Configuration	FID ↓	mIoU ↑	Overlap ↓
Without retrieval	baseline	baseline	baseline
+ Retrieval augmentation	improved	improved	reduced
+ Retrieval + constraints (semi-automatic)	best	best	lowest

Ablation Study¶

Configuration	Retrieval Recall@3	Generation FID	Notes
Image encoding only (DiT)	19.87	—	Base retrieval performance
Layout annotation encoding only	lower	—	Image encoding outperforms structured annotations
Direct generation without retrieval	—	higher	Poor quality without reference layouts
Top-1 retrieval	—	moderate	Insufficient diversity with single template
Top-3 retrieval	—	lowest	Multiple templates provide better guidance

Key Findings¶

The Spearman correlation between paper structure and poster layout is moderate (|ρ| ≈ 0.40–0.50), indicating that structural information is useful but insufficient to fully determine the layout.
Image-based encoding outperforms directly using layout annotations as input—images implicitly preserve spatial relationships.
In semi-automatic mode, the addition of constraints substantially improves consistency between generated and ground-truth layouts.
The mAP@0.50:0.95 between silver (automatically annotated) and gold (manually corrected) layouts is 0.53, indicating moderate agreement.

Highlights & Insights¶

The dataset construction methodology is instructive: automatic annotation (Azure Document Intelligence + Nougat OCR) combined with manual correction for validation/test sets balances scale and quality—a practical strategy under limited annotation resources.
The research problem of "paper structure → poster layout" is itself novel: prior work focuses on content summarization; this paper is the first to systematically study the structure-to-layout mapping and quantitatively analyze their correlations.
Retrieval-augmented strategy: using retrieved layouts from structurally similar papers as "reference designs" to guide generation is more controllable and diverse than generating from scratch.

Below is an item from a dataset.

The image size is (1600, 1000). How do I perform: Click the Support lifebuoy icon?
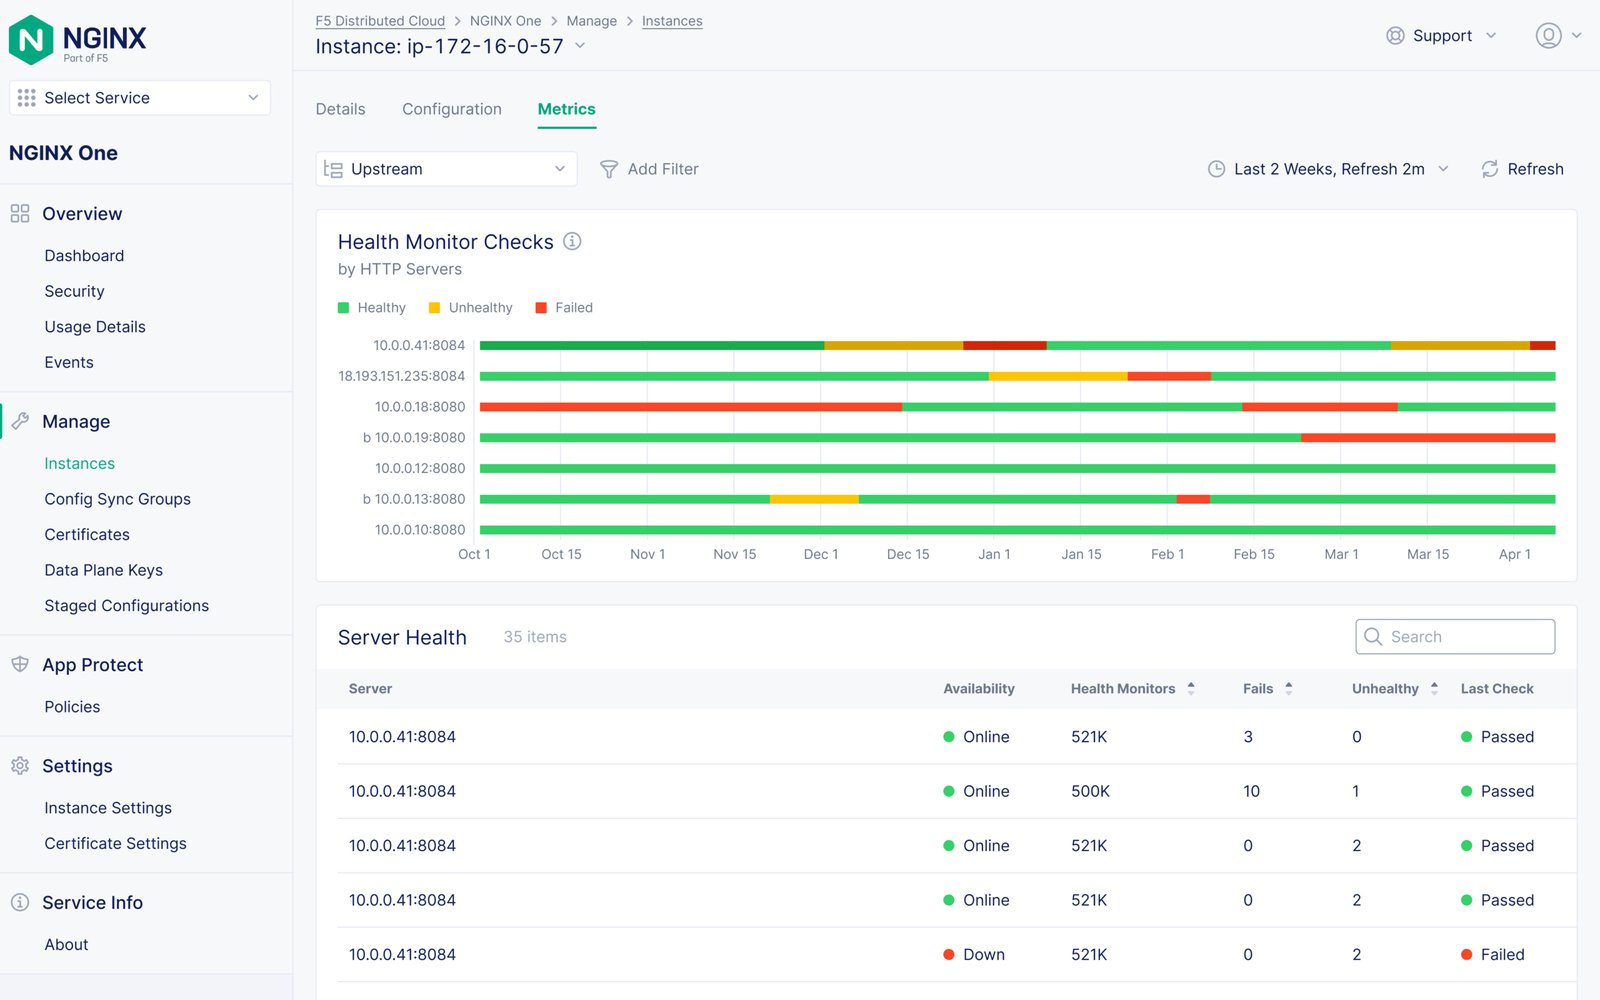(1395, 36)
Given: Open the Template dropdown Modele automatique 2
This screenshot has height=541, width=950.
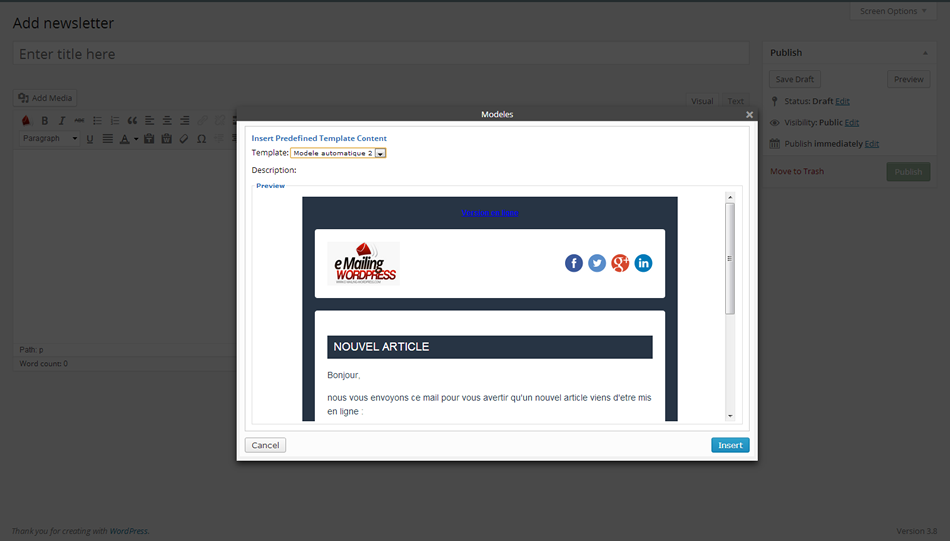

Limitations & Future Work¶

Only layout bounding boxes are generated, not actual poster content (text, images), leaving a substantial gap to end-to-end poster generation.
The dataset is limited to computer science conferences (CVPR/ICLR/ICML/NeurIPS); poster styles in other disciplines may differ.
Retrieval Recall@1 is only 8.2%, suggesting that the paper-to-layout mapping remains weak and may require richer paper representations.
The subjective quality of generated layouts (e.g., readability, aesthetics) is not evaluated; only numerical metrics are used.

vs. PosterLayout [56]: Provides fine-grained layout annotations but only hundreds of pairs; SciPostGen is 30× larger in scale.
vs. rule-based layout: Methods such as [42] derive layouts from predefined rules based on paper structure, lacking flexibility and diversity.
vs. general layout generation: Advertisement/webpage layout generation methods cannot leverage paper structural information; this work introduces the paper as a conditioning signal.

Rating¶

Novelty: ⭐⭐⭐⭐ The research problem (paper → poster layout) is novel and the dataset is valuable, though the method itself is a standard retrieval-augmented + LLM combination.
Experimental Thoroughness: ⭐⭐⭐ Lacks user studies and subjective evaluation; quantitative metrics for retrieval and generation are not comprehensive enough.
Writing Quality: ⭐⭐⭐⭐ The dataset construction and analysis sections are clear; the overall structure is well-organized.
Value: ⭐⭐⭐⭐ The dataset is a valuable contribution to the community, and the framework lays a foundation for automated academic poster generation.